Gastrointestinal adverse events associated with Lenvatinib versus Lenvatinib plus Pembrolizumab: A pharmacovigilance study in FDA adverse event reporting system.

This study aimed to empirically analyze gastrointestinal adverse events associated with Lenvatinib monotherapy and its combination with Pembrolizumab using FDA FAERS data (January 2015-December 2023), focusing on risk profiles, temporal patterns, and influencing factors. Proportional disproportionality analysis (ROR, PRR, BCPNN, EBGM) evaluated drug-AE associations. Kaplan-Meier curves characterized temporal distributions, while Wilcoxon rank-sum test compared median time-to-onset between regimens. Univariate logistic regression identified independent risk factors.
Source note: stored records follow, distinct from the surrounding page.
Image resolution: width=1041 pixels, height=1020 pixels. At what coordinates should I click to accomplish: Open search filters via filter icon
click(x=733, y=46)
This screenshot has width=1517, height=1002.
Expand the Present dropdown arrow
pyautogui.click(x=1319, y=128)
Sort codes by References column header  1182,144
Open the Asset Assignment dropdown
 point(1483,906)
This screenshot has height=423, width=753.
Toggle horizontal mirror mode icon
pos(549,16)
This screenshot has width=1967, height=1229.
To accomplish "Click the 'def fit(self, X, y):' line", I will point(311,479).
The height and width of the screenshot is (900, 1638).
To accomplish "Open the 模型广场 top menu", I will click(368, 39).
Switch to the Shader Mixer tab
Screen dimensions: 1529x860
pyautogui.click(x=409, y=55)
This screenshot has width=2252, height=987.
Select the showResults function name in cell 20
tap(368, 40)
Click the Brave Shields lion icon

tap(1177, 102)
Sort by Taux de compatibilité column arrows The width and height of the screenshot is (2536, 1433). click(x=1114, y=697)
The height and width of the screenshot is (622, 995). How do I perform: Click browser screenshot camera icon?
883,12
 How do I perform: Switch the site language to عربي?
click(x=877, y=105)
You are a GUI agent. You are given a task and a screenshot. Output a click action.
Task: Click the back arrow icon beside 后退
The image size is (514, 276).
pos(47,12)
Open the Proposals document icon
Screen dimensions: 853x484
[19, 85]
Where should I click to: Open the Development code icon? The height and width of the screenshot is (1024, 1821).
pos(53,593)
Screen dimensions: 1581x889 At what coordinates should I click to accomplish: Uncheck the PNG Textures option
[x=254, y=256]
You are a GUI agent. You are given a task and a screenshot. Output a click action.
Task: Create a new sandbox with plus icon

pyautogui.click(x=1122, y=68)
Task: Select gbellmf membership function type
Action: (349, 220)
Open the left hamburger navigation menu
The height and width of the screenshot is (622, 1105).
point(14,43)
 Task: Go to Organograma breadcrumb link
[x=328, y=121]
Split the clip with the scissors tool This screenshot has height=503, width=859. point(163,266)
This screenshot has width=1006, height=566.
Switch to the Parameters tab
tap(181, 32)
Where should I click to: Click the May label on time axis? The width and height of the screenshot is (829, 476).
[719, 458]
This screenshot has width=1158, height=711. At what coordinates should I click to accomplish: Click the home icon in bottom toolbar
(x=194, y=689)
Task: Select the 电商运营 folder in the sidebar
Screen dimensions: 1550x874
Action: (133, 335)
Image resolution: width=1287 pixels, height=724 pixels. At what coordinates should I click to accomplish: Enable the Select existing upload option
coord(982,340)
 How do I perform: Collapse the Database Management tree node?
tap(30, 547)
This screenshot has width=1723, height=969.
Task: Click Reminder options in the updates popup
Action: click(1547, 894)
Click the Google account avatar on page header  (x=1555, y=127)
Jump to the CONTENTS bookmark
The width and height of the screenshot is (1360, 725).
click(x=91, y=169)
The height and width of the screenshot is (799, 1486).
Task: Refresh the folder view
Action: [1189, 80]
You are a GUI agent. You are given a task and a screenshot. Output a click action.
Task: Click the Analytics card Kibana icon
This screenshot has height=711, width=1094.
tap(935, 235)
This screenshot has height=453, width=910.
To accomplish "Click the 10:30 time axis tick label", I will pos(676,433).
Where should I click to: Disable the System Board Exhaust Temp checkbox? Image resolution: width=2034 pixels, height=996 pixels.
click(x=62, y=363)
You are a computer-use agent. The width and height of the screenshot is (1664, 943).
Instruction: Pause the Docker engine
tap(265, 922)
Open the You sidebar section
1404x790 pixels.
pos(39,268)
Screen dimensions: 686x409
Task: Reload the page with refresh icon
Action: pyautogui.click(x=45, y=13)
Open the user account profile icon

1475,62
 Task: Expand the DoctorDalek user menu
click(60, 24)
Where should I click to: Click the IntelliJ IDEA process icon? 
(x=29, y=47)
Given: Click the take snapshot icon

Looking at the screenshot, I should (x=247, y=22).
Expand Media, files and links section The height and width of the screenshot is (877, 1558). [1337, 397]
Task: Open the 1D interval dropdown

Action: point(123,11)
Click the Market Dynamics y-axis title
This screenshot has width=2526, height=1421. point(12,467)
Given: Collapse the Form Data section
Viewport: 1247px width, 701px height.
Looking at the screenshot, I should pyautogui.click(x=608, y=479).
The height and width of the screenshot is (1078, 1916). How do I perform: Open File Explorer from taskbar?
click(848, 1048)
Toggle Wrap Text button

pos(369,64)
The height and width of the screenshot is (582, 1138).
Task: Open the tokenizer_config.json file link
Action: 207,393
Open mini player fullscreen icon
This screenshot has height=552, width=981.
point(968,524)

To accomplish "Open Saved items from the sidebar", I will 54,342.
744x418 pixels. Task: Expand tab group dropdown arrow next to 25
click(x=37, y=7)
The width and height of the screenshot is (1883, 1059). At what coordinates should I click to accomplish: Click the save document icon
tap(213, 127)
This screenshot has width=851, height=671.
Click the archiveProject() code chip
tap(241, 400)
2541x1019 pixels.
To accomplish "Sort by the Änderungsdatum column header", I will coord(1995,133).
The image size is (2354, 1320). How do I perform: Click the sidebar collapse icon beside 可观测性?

A total of 291 severe gastrointestinal AEs reports were included. The gastrointestinal system had the most positive AE signals in both treatment groups. Perforation events showed strong positive signals in both regimens, while haemorrhage and fistula events were unique positive signals in the lenvatinib monotherapy group. In contrast, colitis and pancreatitis positive signals were more common in the combination therapy group. Most gastrointestinal AEs in both groups occurred within the first month of treatment. The monotherapy group had a significantly shorter median onset time than the combination therapy group (27 days vs. 38 days, P = 0.003). Logistic regression indicated that female sex (OR = 0.195, P = 0.022) and low-dose medication (OR = 0.240, P = 0.049) were independent protective factors for gastrointestinal AEs in the monotherapy group. This first comprehensive comparison reveals distinct gastrointestinal toxicity profiles: monotherapy predisposes to acute bleeding/fistulas, while combination therapy increases delayed tumor-related complications. Intensive monitoring during the first treatment month and gender/dosage-adjusted prevention strategies are recommended. These findings provide evidence-based insights for optimizing safety management of targeted-immunotherapy combinations.